Abstract The indigenous operatorship programme in Nigeria was introduced by the Federal Government in 1993. A set of discretionary awards made on sole risk (SR) basis, in which government has neither participating nor economic interests was initiated to jump start the programme. Furthermore, a total of 28 fields were allocated to 35 indigenous companies to commence a complementary marginal fields program. Twelve (12) marginal fields are currently producing, the rest are at various stages of development. As at 2015, 16 indigenous companies had successfully acquired interests divested by the international oil companies (IOCs) from the joint venture (JV) assets.

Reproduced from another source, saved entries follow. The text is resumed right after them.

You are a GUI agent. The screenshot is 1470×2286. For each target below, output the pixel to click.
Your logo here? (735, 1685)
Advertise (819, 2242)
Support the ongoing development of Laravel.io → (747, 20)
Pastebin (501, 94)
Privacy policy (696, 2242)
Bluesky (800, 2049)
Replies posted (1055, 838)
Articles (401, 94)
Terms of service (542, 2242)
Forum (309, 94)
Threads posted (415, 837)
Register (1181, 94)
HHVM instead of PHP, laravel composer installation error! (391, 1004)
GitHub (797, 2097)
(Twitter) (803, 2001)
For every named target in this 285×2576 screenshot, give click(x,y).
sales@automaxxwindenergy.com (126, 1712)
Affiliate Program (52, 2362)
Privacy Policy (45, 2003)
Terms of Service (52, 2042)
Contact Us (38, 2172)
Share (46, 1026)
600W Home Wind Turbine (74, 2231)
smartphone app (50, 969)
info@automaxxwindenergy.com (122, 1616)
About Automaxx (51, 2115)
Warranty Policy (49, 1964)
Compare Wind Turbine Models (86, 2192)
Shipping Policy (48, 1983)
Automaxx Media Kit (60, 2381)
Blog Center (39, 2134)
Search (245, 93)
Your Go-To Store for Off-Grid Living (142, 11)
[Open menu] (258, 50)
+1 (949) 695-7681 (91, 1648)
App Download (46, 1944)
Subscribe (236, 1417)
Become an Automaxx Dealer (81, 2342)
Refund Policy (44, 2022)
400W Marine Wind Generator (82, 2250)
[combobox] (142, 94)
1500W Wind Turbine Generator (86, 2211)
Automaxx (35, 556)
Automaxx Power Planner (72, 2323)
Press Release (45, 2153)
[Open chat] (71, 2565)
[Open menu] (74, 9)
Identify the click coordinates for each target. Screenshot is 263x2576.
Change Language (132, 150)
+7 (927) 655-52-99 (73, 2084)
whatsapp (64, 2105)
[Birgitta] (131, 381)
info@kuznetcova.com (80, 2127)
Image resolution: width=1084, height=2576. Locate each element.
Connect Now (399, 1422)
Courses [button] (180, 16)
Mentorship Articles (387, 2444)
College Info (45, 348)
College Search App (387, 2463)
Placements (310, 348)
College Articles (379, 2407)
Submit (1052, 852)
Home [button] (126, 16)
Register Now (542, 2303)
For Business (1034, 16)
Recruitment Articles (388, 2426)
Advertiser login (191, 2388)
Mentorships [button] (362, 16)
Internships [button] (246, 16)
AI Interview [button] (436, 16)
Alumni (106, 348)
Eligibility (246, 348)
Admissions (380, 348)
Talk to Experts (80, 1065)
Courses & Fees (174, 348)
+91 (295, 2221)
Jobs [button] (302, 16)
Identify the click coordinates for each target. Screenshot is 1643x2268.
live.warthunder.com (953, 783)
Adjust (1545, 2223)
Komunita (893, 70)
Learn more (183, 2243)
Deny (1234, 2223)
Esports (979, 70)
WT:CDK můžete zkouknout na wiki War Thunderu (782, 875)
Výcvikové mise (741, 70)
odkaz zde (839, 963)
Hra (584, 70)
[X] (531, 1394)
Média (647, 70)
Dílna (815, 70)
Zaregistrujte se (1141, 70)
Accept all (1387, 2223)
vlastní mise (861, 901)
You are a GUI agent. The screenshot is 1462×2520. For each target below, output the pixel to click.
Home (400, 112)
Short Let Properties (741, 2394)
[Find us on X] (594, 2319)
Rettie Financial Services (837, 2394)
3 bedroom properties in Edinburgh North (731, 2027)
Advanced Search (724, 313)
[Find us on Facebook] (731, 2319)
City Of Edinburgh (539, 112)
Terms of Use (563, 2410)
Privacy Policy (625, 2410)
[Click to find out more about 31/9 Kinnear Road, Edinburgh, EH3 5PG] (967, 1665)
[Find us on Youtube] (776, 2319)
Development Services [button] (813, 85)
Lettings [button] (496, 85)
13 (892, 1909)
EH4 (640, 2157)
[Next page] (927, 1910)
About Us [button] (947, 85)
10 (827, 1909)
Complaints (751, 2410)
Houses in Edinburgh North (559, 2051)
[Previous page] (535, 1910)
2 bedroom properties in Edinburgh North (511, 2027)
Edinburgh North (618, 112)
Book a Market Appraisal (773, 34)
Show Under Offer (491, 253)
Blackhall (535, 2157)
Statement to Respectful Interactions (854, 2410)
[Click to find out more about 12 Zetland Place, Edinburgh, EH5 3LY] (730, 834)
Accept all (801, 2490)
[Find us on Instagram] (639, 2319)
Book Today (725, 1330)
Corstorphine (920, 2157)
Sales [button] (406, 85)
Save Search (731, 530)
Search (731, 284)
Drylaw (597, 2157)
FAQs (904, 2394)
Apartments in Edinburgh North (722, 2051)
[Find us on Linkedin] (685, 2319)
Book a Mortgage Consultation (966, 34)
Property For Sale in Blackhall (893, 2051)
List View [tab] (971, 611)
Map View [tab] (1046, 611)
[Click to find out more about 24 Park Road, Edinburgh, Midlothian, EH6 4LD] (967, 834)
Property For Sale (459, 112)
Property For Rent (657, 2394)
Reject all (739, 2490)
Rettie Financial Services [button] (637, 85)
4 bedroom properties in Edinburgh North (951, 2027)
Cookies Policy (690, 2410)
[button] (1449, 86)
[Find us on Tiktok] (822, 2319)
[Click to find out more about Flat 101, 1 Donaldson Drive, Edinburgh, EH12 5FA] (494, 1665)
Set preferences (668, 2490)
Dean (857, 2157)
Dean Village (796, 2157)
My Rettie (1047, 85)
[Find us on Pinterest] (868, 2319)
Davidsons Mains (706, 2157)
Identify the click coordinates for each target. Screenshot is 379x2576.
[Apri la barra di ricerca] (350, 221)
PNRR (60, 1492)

Hence, the number of JV companies has increased from the primary six IOC JV entities. Performance evaluation of indigenous companies in terms of investment profile and production growth is the key objective of this paper. For the purpose of this paper quantitative descriptive approach is applied to appraise the indigenous operators, following allocation of sole risk blocks, marginal fields and the major divestments of the equity participation of some IOCs from the JV assets. Accordingly, the emergence of indigenous operators has obviously changed the landscape of the oil and gas industry in Nigeria. Some IOCs are gradually divesting from the onshore and continental areas, while shifting attention to developing deep offshore assets. The Nigerian National Petroleum Corporation (NNPC), now has more JV Partners to manage and perhaps would have to revise its strategies for value maximization from its JV assets.